**Excerpt provided:**
<<<<

Billing Protections for the Uninsured

The No Surprises Act, which took effect in 2022, includes a provision specifically for people without insurance. If you’re scheduling a medical service, you have the right to request a “good faith estimate” of the total cost before your visit. If the final bill exceeds that estimate by $400 or more, you can formally dispute the charge within 120 days of receiving the bill.

This doesn’t reduce your costs directly, but it gives you a tool against unexpected charges. It’s most useful for planned procedures, lab work, or specialist visits where you can request the estimate in advance and hold the provider to it.

What Happens When People Skip Care

The practical consequence of being unable to afford healthcare is that people delay or avoid care entirely. Research from the National Academies of Sciences found that uninsured adults face a 25% higher risk of death compared to those with private insurance. The gap is driven largely by delayed diagnosis. Uninsured cancer patients, for example, tend to be diagnosed at later stages when treatment is less effective. Patients with kidney disease who lack insurance begin dialysis later and in worse clinical condition.

These aren’t just statistics about rare diseases. The same pattern plays out with diabetes, high blood pressure, asthma, and other conditions that are manageable with regular care but dangerous without it. When your only access point is the emergency room, you’re treating crises instead of preventing them.

Medical Debt and Your Credit

If you receive care you can’t pay for, the bill eventually goes to collections. The three major credit bureaus voluntarily stopped reporting medical debts under $500 in 2023, and they no longer include paid medical debts on credit reports. The CFPB attempted to finalize a rule in 2024 that would have removed all medical debt from credit reports entirely, but a federal court in Texas vacated that rule, finding it exceeded the agency’s authority under the Fair Credit Reporting Act. So larger unpaid medical debts can still appear on your credit report and affect your ability to get a loan, rent an apartment, or sometimes even get a job.

Hospitals and providers often negotiate. If you call and explain your financial situation, many will reduce the bill, set up an interest-free payment plan, or connect you with their financial assistance program. Collection agencies will frequently settle for a fraction of the original amount. None of this is automatic, though. It requires you to make the call.

>>>>

**Source material:**
<<<<

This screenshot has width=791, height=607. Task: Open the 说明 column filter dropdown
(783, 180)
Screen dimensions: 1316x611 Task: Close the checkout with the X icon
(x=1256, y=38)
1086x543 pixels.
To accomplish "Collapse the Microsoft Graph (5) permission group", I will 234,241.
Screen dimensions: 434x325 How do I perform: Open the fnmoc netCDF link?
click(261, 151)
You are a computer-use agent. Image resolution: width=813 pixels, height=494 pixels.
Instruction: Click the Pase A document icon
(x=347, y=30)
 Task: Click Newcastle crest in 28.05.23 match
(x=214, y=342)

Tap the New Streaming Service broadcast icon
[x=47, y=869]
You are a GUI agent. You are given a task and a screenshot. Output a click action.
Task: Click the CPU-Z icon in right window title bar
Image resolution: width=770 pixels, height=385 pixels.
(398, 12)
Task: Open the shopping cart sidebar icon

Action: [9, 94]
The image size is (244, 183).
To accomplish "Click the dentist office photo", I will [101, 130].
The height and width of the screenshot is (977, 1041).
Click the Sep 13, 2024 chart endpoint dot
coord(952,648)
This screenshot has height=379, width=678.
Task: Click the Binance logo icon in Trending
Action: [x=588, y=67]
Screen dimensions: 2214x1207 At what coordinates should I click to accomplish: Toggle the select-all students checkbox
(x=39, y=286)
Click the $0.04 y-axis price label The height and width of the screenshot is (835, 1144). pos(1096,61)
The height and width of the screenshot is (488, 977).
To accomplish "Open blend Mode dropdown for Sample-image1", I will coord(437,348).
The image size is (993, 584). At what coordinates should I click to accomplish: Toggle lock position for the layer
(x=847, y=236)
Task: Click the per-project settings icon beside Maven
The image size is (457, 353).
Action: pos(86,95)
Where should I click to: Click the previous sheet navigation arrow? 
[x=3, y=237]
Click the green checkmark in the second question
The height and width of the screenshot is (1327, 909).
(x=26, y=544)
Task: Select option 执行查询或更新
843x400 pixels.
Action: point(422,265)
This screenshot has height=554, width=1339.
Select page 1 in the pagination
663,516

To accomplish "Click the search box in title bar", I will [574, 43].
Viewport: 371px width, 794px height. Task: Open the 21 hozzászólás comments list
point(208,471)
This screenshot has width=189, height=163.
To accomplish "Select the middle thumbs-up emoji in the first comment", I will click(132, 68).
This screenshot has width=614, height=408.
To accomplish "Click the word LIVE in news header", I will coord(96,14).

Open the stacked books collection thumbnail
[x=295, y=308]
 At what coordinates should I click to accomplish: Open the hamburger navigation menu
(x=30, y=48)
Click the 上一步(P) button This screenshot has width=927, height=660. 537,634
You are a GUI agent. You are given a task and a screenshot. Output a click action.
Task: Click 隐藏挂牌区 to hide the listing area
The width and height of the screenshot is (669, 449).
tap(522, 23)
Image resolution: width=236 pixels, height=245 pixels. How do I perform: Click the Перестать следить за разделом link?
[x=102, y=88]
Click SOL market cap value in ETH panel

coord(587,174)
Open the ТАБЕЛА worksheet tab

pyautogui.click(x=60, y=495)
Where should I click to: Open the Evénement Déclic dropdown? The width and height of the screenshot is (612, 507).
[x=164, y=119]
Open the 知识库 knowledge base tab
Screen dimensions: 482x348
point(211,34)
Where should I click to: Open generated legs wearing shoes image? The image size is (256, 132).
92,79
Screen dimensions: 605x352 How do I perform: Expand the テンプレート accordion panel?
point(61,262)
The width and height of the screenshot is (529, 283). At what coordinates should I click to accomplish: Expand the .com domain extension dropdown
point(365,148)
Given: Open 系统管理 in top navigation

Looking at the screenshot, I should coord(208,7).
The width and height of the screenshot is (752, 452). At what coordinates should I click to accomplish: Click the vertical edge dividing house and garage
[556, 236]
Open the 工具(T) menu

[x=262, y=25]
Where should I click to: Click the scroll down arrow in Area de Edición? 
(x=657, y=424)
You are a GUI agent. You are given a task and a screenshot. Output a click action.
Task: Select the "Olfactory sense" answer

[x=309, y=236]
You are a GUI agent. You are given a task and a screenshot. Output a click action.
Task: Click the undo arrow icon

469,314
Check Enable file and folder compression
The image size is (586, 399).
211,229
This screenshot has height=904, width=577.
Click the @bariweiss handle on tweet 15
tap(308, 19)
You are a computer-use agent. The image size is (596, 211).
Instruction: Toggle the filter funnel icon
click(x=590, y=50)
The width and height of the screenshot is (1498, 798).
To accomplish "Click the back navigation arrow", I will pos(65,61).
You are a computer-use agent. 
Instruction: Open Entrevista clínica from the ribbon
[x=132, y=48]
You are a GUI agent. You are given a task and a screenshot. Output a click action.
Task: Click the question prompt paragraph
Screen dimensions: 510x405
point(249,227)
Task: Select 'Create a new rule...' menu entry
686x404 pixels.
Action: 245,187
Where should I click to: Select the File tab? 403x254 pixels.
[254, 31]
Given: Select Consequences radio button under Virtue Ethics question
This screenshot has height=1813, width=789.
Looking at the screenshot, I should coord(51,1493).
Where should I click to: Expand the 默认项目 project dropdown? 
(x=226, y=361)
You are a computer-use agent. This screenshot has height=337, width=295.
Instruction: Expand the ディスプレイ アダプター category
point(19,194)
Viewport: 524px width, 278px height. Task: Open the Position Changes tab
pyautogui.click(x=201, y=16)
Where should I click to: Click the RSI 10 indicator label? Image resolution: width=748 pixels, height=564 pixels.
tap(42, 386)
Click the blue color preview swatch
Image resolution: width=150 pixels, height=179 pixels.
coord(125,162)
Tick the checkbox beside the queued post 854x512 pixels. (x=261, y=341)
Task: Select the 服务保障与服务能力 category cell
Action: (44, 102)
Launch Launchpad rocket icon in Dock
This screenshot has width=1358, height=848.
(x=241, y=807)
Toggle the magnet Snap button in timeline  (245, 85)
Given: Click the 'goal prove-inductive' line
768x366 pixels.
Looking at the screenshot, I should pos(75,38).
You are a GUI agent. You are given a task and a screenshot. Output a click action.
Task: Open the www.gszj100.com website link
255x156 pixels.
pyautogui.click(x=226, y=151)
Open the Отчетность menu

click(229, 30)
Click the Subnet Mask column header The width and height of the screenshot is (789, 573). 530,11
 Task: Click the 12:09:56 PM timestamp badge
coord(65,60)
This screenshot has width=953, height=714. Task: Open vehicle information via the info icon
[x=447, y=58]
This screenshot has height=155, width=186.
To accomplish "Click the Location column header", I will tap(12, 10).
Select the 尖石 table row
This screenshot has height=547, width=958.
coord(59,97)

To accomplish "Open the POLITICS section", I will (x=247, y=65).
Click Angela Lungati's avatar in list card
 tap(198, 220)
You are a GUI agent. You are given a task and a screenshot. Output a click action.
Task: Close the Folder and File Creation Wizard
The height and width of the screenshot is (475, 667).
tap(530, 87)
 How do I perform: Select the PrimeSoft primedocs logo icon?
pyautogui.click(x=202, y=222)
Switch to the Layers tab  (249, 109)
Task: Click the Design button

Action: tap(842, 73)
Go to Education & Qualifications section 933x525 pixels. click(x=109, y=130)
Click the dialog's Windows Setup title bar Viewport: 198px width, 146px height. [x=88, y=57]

>>>>

**Problem requirements:**
Please state how much the final bill must exceed the good faith estimate, according to the excerpt on medical billing and debt, before an uninsured patient can formally dispute the charge.

**Result:**
By $400 or more.